Here is a cleaner chart:

Cleaner

Suddenly Scott Walker is everywhere because of an extreme position on immigration, Trump is in the pack, and the polls don’t seem to matter. The top two clusters are still a bot retweeted tweet and a counter effort to that tweet. This is not an organic conversation network.

In short, Twitter is not a poll. Twitter is a microbroadcasting network utilized by a variety of groups to create the illusion that they enjoy broad popular support. Although this will not curtail research on Twitter, or the coverage of Twitter by the legacy media, it is important to remember that it isn’t a transparent window in the social now, but a contested rhetorical field.

The alternative to the consideration of Twitter as a rhetorical struggle is to suppose that a spammer retweeting pictures from Victoria’s Secret and cool pictures of guitars  is an expression of genuine politics.

What is the purpose of this project?

Twitter is important. Facebook is super-duper important.

Or at least it is important to people working in the popular press. The characterization of Twitter activity in campaigns and elections is haphazard at best. Often, Twitter provides an unlimited reserve of backing for different characerizations of the public mood. The volume of Tweets their interaction or their representativeness is less important than their capacity to prove basically any argument right.

Perhaps most annoying, and telling, is the common journo phrase, “they even coined a hashtag,” used as a marker of the importance of a social moment or movement. Creating a hashtag is a joke. It may be the easiest thing in the world.

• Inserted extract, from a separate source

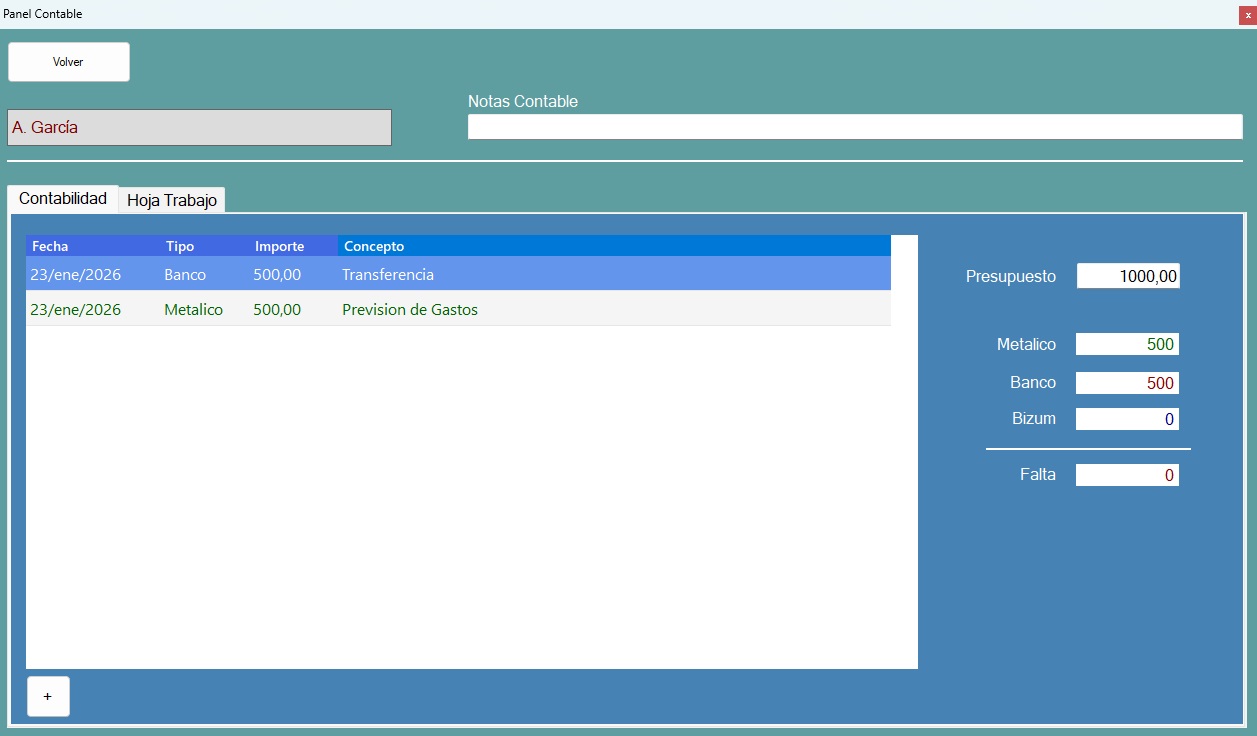Viewport: 1257px width, 736px height.
Task: Click the Bizum amount field
Action: click(x=1127, y=418)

Aggregative research, similar to that of Sam Wang or Nate Silver, is not really an option in understanding the flow of information across social networks. To gain access one would need an “internal champion,” and likely a research agenda that would benefit a large social network site. I have neither of these; neither connections nor extensive resources. Using multiple, redundant approaches, I will be mapping social network activity related to the 2016 election and putting regular updates, graphics, and working theories on this site. Resources built as a part of this project will be available for collaboration with other academics and popular press writers. In addition to providing data, I will be building graphics both using traditional design software (Sketch is my go-to drawing program) and d3.js resources.

In short, this page is a hub for information related to empirical analysis of actually existing social network information flows related to the 2016 election.